**ФРАГМЕНТ СТРАНИЦЫ**.
Эти строки написаны самим Мисимой, и, хотя речь идет о герое романа «Дом Киоко» (1959) актере Осаму, совершившем самоубийство вместе со своей любовницей, писатель излагает здесь эстетическую формулу, определившую его собственную судьбу: для Мисимы Прекрасное и Смерть всегда являлись частями неразрывного равенства. Это стержень, на который нанизывается весь жизненный путь Мисимы, все его творчество. В тридцать восемь лет он писал — на сей раз уже не о персонаже, о себе: «Я начинаю понимать, что юность, цветение юности — ерунда и стоит немногого. Но это вовсе не означает, что я с приятностью ожидаю старости. Остается лишь одно: смерть — мгновенная, вездесущая, всегда стоящая рядом. По-моему, это единственная подлинно соблазнительная, подлинно захватывающая, подлинно эротическая концепция».

Юкио Мисима всю жизнь был заворожен этой идеей, смерть манила его, «прикрывая свой лик многообразием масок»; приходили и уходили страстные увлечения, временами писатель, казалось, надолго забывал о роковом магните, но с каждым годом тот притягивал его все сильнее, «Все говорят, что жизнь — сцена. Но для большинства людей это не становится навязчивой идеей, а если и становится, то не в таком раннем возрасте, как у меня. Когда кончилось мое детство, я уже был твердо убежден в непреложности этой истины и намеревался сыграть отведенную мне роль, ни за что не обнаруживая своей настоящей сути». Это признание, в котором ключ ко многим поступкам Мисимы, прирожденного лицедея и мистификатора, — из романа «Исповедь маски» (1949), произведения скрупулезно, безжалостно автобиографичного. Двадцатичетырехлетний автор попытался, препарируя свою смятенную, изломанную душу, «избавиться от сидящего внутри чудовища», от тяготеющих над ним с детства мрачных теней. Благодаря «Исповеди маски» мы знаем, как был устроен мир тихого, болезненного мальчика по имени Кимитакэ Хираока (таково подлинное имя писателя, псевдоним Юкио Мисима он взял в шестнадцатилетнем возрасте).

Кимитакэ был странным ребенком, да это и неудивительно — рос он в условиях, которые трудно назвать нормальными. Семи недель от роду его забрала к себе бабушка, женщина властная, истеричная, измученная тяжелой болезнью. До двенадцати лет мальчик жил с ней в одной комнате, оторванный от сверстников, нечасто видя родителей, младших брата и сестру. Играть в шумные игры ему запрещалось, гулять тоже — единственным развлечением, всегда доступным ребенку, стало фантазирование.

Собранные данные
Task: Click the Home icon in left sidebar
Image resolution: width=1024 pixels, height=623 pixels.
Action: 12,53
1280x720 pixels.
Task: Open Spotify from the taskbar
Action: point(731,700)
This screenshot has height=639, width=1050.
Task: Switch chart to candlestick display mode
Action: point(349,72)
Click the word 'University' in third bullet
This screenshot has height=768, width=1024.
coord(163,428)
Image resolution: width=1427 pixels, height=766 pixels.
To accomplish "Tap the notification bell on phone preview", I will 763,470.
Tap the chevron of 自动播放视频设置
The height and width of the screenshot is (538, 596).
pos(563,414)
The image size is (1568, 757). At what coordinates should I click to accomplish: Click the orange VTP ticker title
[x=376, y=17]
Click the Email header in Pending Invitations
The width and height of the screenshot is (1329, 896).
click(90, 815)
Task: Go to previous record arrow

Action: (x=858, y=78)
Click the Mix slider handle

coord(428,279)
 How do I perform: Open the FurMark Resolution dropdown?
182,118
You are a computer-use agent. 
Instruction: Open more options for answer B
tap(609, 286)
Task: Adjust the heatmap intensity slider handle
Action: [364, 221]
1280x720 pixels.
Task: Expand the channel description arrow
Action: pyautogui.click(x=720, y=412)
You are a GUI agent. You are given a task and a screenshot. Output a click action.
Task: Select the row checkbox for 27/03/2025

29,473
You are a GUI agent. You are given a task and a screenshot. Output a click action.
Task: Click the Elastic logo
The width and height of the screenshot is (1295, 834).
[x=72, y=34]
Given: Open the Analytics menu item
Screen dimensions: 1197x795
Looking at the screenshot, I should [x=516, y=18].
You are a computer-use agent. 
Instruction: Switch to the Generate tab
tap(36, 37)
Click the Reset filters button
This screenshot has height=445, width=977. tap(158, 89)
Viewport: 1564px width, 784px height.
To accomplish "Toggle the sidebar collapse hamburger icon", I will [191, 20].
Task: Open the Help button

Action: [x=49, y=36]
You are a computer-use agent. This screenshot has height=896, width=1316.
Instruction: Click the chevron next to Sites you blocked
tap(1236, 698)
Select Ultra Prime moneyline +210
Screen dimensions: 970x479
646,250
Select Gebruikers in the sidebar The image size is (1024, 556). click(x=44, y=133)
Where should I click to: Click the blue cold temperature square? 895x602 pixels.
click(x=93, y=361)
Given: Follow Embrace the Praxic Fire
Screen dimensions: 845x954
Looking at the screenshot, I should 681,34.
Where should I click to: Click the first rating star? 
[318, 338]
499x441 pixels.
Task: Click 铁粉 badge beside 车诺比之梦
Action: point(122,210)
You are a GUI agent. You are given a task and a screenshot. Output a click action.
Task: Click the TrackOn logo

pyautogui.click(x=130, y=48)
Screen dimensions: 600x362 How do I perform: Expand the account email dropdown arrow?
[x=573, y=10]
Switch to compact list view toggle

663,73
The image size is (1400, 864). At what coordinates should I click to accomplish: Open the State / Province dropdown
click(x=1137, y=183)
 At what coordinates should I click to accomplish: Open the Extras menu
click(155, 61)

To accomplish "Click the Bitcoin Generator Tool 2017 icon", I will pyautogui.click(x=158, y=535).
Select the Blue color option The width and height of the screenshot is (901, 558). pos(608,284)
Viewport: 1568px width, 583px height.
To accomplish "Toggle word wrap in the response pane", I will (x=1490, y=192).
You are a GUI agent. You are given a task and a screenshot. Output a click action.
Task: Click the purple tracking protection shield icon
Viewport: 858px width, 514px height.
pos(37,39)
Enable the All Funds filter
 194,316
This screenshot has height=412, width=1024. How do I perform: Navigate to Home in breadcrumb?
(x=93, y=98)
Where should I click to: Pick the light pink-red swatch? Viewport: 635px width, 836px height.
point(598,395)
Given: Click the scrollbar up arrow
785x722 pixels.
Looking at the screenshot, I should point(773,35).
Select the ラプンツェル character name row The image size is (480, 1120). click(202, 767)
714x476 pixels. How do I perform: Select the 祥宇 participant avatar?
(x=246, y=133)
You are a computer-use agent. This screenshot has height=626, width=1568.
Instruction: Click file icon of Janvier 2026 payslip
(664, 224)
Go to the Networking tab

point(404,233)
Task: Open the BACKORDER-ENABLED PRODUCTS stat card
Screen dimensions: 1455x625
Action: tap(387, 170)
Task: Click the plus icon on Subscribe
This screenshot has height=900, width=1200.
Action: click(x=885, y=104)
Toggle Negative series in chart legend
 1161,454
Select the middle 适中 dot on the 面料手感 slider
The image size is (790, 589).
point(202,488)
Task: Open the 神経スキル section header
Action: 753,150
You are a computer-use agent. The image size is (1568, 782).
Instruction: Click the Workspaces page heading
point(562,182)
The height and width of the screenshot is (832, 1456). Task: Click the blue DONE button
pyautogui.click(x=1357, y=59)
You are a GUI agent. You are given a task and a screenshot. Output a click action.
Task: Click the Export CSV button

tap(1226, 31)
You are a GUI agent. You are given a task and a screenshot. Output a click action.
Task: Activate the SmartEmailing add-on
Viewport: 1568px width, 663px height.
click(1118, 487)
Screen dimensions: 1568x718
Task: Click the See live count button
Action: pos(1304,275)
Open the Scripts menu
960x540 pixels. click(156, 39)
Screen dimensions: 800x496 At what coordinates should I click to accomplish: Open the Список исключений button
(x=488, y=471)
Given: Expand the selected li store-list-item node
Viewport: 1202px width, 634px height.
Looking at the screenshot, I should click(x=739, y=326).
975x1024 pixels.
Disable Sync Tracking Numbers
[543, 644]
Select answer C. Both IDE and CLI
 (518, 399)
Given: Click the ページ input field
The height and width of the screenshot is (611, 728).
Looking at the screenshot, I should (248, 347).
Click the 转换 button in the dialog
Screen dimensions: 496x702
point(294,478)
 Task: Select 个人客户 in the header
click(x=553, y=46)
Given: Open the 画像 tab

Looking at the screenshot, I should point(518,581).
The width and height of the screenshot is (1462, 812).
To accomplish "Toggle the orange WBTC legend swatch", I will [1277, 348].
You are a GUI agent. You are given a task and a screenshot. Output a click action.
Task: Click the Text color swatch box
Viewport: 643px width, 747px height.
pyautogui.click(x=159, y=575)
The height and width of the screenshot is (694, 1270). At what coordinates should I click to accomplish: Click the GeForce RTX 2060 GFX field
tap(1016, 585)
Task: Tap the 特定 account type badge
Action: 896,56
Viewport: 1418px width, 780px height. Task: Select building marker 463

**ЧТО СДЕЛАТЬ 1**. Объясните по фрагменту о Юкио Мисиме, почему Кимитакэ назван странным ребенком. Ответ уложите в одно–три предложения.
**ЧТО СДЕЛАТЬ 2**. Приведите продолжение фрагмента о Юкио Мисиме, начиная сразу после его последнего предложения.

**РЕЗУЛЬТАТ ВЫПОЛНЕНИЯ 1**. Кимитакэ рос в условиях, которые трудно назвать нормальными: семи недель от роду его забрала к себе властная, истеричная, измученная тяжелой болезнью бабушка. До двенадцати лет он жил с ней в одной комнате, оторванный от сверстников и нечасто видя родителей, младших брата и сестру. Шумные игры и прогулки ему запрещались, поэтому единственным всегда доступным развлечением стало фантазирование.

**РЕЗУЛЬТАТ ВЫПОЛНЕНИЯ 2**.
Фантазии у бледного, скрытного мальчика были необычными: в них постоянно фигурировали кровь и смерть, прекрасных принцев рвали на куски свирепые драконы, а если в сказке погибший герой оживал, маленький Кими-такэ вычеркивал счастливый конец. «…Огромное наслаждение доставляло мне воображать, будто я погибаю в сражении или становлюсь жертвой убийц. И в то же время я панически боялся смерти. Бывало, доведу горничную до слез своими капризами, а на следующее утро смотрю — она как ни в чем не бывало подает мне с улыбкой чай. Я видел в этой улыбке скрытую угрозу, дьявольскую гримасу уверенности в победе надо мной. И я убеждал себя, что горничная из мести замыслила меня отравить. Волны ужаса раздували мне грудь. Я не сомневался, что в чае отрава, и ни за что на свете не притронулся бы к нему…» Мисима вспоминает, как подростком его приводили в эротическое возбуждение картинки, на которых были изображены кровавые поединки, вспарывающие себе живот самураи и сраженные пулями солдаты.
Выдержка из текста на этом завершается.